Se vogliamo che i nostri figli diventino capaci di incarnare alcuni valori fondamentali per vivere dentro questo mondo, senza perdere se stessi e la propria dignità, occorre educarli fin da piccoli ad ascoltare il battito del cuore, il mormorio dei loro sentimenti ed emozioni… la propria coscienza…
E come? Solo se nei nostri ambienti ritorna un po’ di silenzio, e riusciamo a creare e interpretare angoli di solitudine, in modo particolare nella contemplazione della natura. La pandemia ci ha chiusi in casa, nella prima parte di questo anno 2020, ed ora ci ricorda che la paura del contagio chiede rispetto, ascolto, e un equilibrato dominio delle nostre emozioni: ansia e paura.

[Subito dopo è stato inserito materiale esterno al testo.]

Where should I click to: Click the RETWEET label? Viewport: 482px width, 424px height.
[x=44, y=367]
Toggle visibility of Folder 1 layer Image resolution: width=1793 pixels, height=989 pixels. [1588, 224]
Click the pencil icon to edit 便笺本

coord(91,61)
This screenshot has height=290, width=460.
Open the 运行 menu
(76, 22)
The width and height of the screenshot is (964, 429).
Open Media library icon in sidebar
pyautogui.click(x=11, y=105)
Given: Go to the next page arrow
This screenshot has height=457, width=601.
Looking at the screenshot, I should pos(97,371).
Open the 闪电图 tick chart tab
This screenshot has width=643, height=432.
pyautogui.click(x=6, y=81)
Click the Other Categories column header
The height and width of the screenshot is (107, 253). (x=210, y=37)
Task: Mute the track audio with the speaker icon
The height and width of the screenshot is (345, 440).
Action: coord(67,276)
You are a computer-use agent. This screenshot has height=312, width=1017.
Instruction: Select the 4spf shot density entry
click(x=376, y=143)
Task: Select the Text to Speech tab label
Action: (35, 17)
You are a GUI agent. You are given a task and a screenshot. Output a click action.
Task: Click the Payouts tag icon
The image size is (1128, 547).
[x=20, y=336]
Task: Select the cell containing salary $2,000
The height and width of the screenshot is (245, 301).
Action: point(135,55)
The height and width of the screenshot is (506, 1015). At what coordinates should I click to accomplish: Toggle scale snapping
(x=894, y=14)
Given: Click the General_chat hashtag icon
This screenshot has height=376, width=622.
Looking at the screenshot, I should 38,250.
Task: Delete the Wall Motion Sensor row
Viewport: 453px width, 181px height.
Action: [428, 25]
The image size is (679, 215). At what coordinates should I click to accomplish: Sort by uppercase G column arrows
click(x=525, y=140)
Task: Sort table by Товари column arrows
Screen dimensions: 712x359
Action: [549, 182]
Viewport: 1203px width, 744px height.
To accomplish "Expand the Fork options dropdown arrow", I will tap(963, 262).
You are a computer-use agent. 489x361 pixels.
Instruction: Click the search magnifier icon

La paura più grande nei bambini e mascherata tra i giovani e gli adulti è la solitudine. Anche il Piccolo Principe teme la solitudine, ma l’affronta. Prima di partire deve lasciare la sua rosa. La stessa paura l’assale sulla terra, nel deserto: convinto di incontrare gli uomini. È qui che il serpente emette la sentenza sulla quale bisogna soffermarci a riflettere “si è soli anche con gli uomini”.
In tutto il libro compaiono riferimenti sì, all’amicizia, ma anche alla solitudine, alla tristezza e alla paura, quasi a sottolineare che nella vita, nonostante le belle esperienze, ci sono eventi duri da accettare, come la separazione, il distacco e la morte (Saint-Exupéry).